Genotyping MALD markers is used to assess parental ancestry across a single chromosome in multiple cases (individuals with the disease of interest) versus
matched healthy controls. The region indicated by the star is derived more often from one of the parental populations only in the disease cases, indicating
that this region contains a disease-susceptibility locus. In the controls, the same region has an equal probability of originating from either parental population.

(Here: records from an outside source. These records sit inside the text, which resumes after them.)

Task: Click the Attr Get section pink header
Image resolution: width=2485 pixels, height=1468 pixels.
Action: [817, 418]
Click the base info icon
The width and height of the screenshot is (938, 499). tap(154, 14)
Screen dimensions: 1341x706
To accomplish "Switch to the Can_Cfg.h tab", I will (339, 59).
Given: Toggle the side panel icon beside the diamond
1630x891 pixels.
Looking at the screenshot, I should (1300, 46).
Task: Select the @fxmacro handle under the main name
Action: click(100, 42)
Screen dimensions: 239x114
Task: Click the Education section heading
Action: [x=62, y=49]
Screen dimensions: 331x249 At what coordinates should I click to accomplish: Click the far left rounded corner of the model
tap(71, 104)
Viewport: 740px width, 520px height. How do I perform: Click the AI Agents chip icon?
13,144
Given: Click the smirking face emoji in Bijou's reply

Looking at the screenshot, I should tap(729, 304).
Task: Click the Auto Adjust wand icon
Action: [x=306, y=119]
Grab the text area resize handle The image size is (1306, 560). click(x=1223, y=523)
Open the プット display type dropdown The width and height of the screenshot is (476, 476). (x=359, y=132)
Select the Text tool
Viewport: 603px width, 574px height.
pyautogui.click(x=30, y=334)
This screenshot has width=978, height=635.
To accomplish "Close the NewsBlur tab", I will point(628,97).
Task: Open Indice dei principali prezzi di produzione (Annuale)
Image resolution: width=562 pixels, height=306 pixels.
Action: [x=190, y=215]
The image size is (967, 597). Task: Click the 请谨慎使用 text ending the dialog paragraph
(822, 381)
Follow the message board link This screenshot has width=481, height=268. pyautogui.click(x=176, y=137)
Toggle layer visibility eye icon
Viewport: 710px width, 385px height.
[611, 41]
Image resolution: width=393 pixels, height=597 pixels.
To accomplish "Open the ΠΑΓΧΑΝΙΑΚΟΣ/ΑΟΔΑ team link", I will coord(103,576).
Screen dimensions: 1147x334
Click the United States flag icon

b | A theoretical example of how an admixture signal can be detected using the MALD method for a disease with a higher incidence in one parental
population (population A). The proportion of ancestry from population A in multiple individuals (both with the disease (cases) and without the disease
(controls)) is shown schematically for different positions on a single chromosome. An elevated ancestry proportion from population A in cases is evident at the
peak (marked by an arrow), which indicates the involvement of the corresponding genomic region in the disease. The peak can be identified by the higher (or
lower; not shown) level of ancestry that is seen in cases relative to the same region in controls, and/or relative to the remainder of the genome in cases (only
the neighbouring chromosomal region is shown here).]]
 Selective sweeps
An excess of linkage disequilibrium is known to be a signature of a selective sweep. While LD
between neutral loci is eliminated by a selective sweep at an intervening site, if the selected
site does not separate the neutral loci LD can be increased or decreased depending on their
proximity to the selected site. A further complication is that the age of the neutral
mutations relative to the selected one has critical consequences for the magnitude of LD. If
both neutral loci are closely linked to the selected site, mutations older than the selected
one will typically show strong LD and younger mutations will typically have little or no LD.
When both features are combined the result is a nonmonotonic relationship between the
proximity of a pair of neutral loci to a selected one and the strength of LD. Whether using
patterns of Linkage disequilibrium directly to make inferences about selective sweeps are
effective remains debatable due to the complications outlined above.
 Conclusion/ Future for LD studies
In human population genetics, the future of linkage disequilibrium is now. Very large-scale
GWA studies are underway. With technologies allowing the efficient genotyping of 500,000
or more SNPs and genotyping costs declining, re-sequencing studies including 1000
Genomkes project will be allowed to take place. With increased resolution of Linkage
disequilibrium patterns, the study of human history will focus from understanding the
average history of populations to understanding the history of different genomic regions.